Stomach ulcers are caused by a certain type of bacteria called Helicobacter pylori, or H. pylori, according to FamilyDoctor.org. H. pylori causes an infection, which leads to the development of ulcers. Acid mixed with other stomach juices contribute to the burning sensation that is often associated with stomach ulcers. Stomach ulcers can also occur if your stomach produces too much acid or if the lining in your digestive tract is damaged in some way. Avoiding certain foods can help alleviate symptoms.
Your diet does not cause stomach ulcers, according to the National Institute of Diabetes and Digestive and Kidney Diseases. However, your diet can play a role in the symptoms that you experience while stomach ulcers are present.
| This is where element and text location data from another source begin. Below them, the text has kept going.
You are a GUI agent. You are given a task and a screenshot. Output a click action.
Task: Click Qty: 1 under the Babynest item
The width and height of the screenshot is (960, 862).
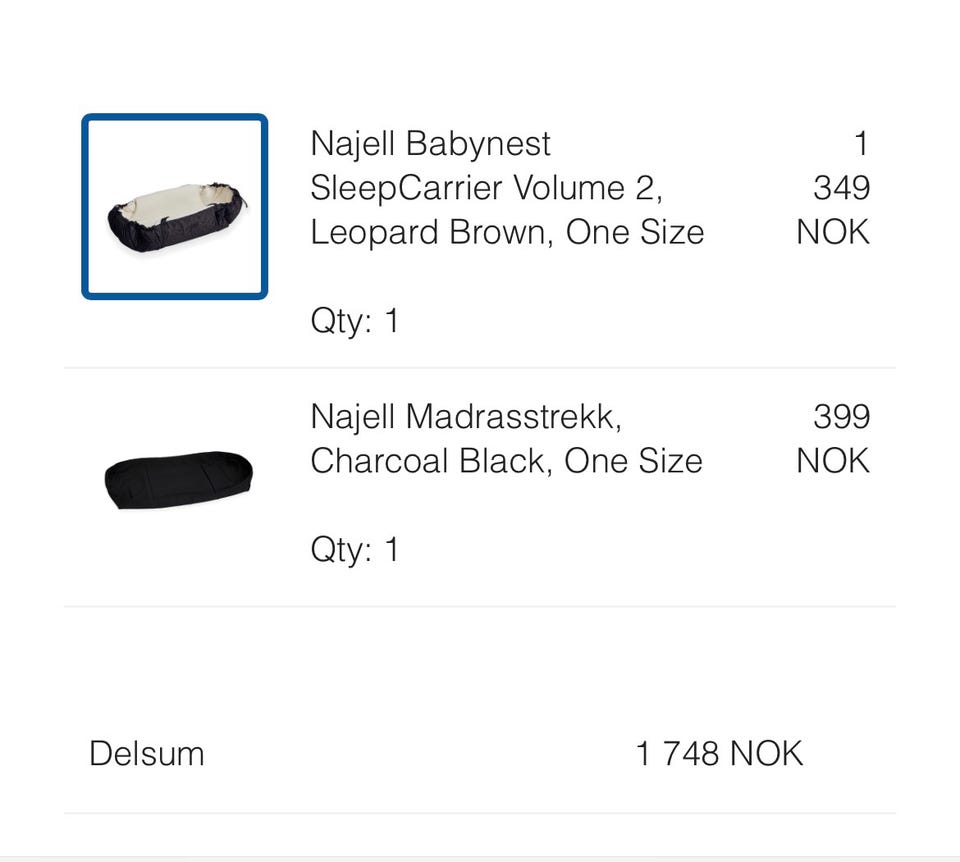pyautogui.click(x=354, y=321)
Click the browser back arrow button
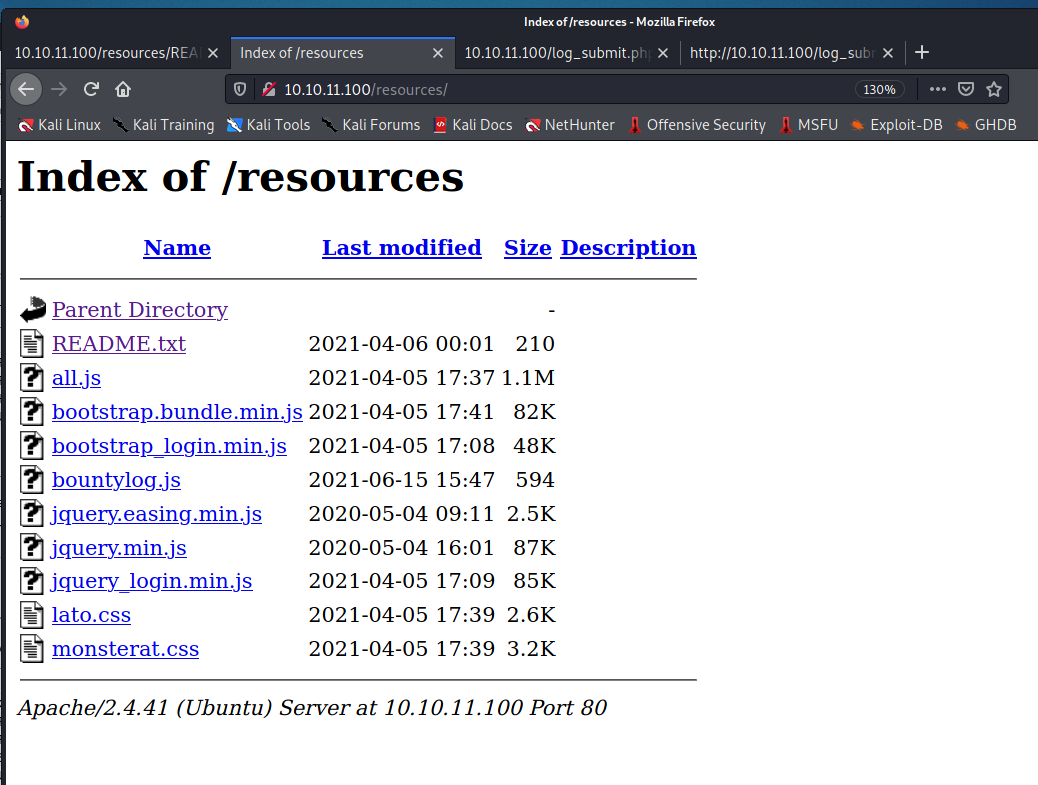Screen dimensions: 1038x785 pyautogui.click(x=26, y=89)
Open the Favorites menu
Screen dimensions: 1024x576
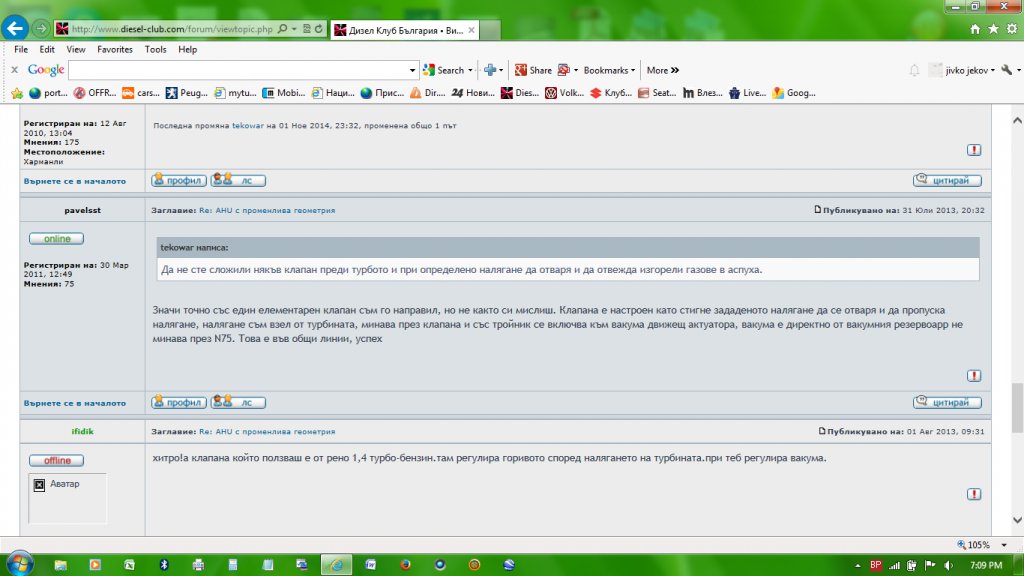pos(114,49)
You can relieve or reduce the symptoms of stomach ulcers by eating a healthy diet that includes vegetables, whole grains and fruits. The University of Maryland Medical Center recommends avoiding refined foods such as white breads, pastas and sugar. Refined sugar, such as the type that is used in candies and desserts, is harder for your body to digest than natural sugars that are found in fruits such as grapes and apples.
It's OK to have a sweet tooth, but you have to be careful of what type of sweets you can have while stomach ulcers are present. If you're craving sweets, opt for a piece of fruit rather than candy or soda. Reduce saturated fats and trans-fatty acids from your diet whenever possible. These types of fats are often found in baked goods such as cookies, cakes, doughnuts and other processed foods; many of these foods also contain sugar. Keep sugar-free cookies around for an occasional afternoon treat. Having sugar-free snacks and goodies on hand will prevent you from eating too much sugar which may aggravate ulcer symptoms.
Other Diet Aspects
The University of Maryland Medical Center also recommends avoiding caffeine, alcohol and other carbonated beverages that could upset your stomach lining and worsen your symptoms. Coffee and certain other beverages can increase acid production, which can aggravate your ulcers. Drink 6 to 8 glasses of water each day; the UMMC recommends filtered water as opposed to ordinary tap water.
Avoiding foods and beverages that can irritate your stomach lining or upset your stomach lining can help minimize symptoms. There is no need to go on a special diet to reduce the risk of developing stomach ulcers since diet cannot and does not contribute to them. You can have stomach ulcers long before symptoms become apparent. If you begin to experience symptoms such as a burning sensation in your abdomen, unexplained weight loss, appetite changes, nausea or vomiting or dark blood in stools or vomit that contains blood, seek immediate help. This could indicate you have a bleeding ulcer which warrants prompt medical attention.